There were also claims that test procedures were to be developed by the DUA. This again points to a lack of understanding of how test procedures are built. The tests must match the requirements as documented by the integrator (Deloitte) and approved and run by the client (the State). Test procedures developed by an inexperienced client will surely not match the requirements and cause numerous false failures or improperly test edge cases.
Recommendations
The state should implement a project governance group outside of the legislative and executive branch. It should not be run by the state information technology group (i.e. not under the commonwealth chief information officers (CCIOs)), but rather a group of technically knowledgeable agency experts that are aware of the intricacies of their departments. They should be matched in authority with outside experts with experience in managing large technical projects. Strict conflict-of-interest rules should be in place to ensure that no one benefits from decisions made during the governance process.
Alternate methodologies should be used to reduce the size of the project. Iterative approaches, like agile, that allow interim deliverables would be best. However, phasing projects to produce smaller deliverables that show the solutions failings may be adequate.

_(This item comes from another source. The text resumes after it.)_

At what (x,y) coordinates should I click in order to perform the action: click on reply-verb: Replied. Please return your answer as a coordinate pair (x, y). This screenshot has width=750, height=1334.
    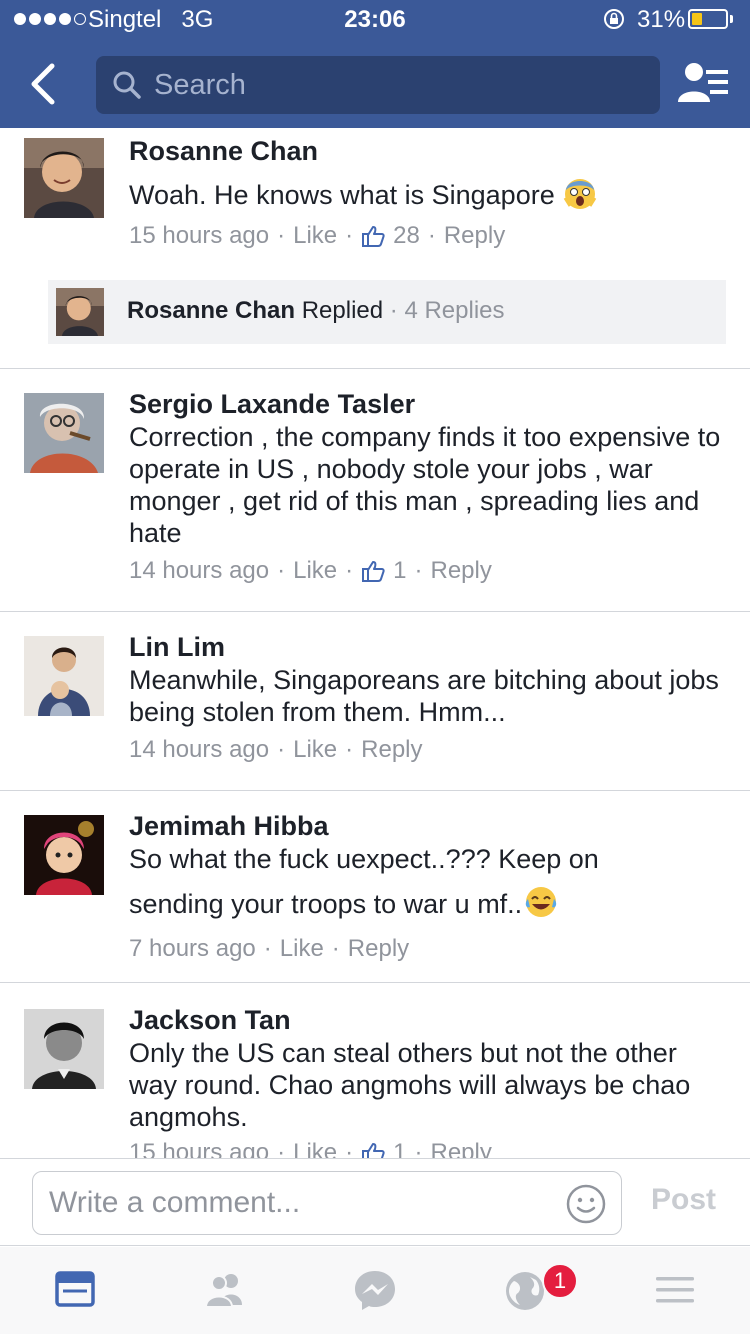
    Looking at the image, I should click on (342, 310).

Smaller projects with interim deliverables will open the bidding process to other very capable vendors that cannot bid on huge monolithic projects. This will most likely allow more in-state companies to bid and win contracts and keep the money with the State. Using local resources could also decrease costs by reducing travel expenses.
Quality and testing procedures should be run by an independent third party. The should not be part of the system integrator team (in this case Deloitte). This can be an outside party that works closely with the system integrator and the State with their incentive being cost effective testing that properly processes exceptions.
The challenge will be implementing these changes in a non-bureaucratic manner.
Constraints on Analysis
The analysis was completed by looking at initial contractual and subsequent change orders. Two conversations were held with Senate Subcommittee members. No one from the project (State or Deloitte) was consulted prior to making this assessment and recommendations.
Conflict of Interest Disclaimer
This was a non-paid engagement. Neither eCameron nor myself has received any form of remuneration, although I have asked for a thank you letter from Senator Creem’s office. The Senate Committee on Post-Audit and Oversight approached me asking for interpretation of the material provided.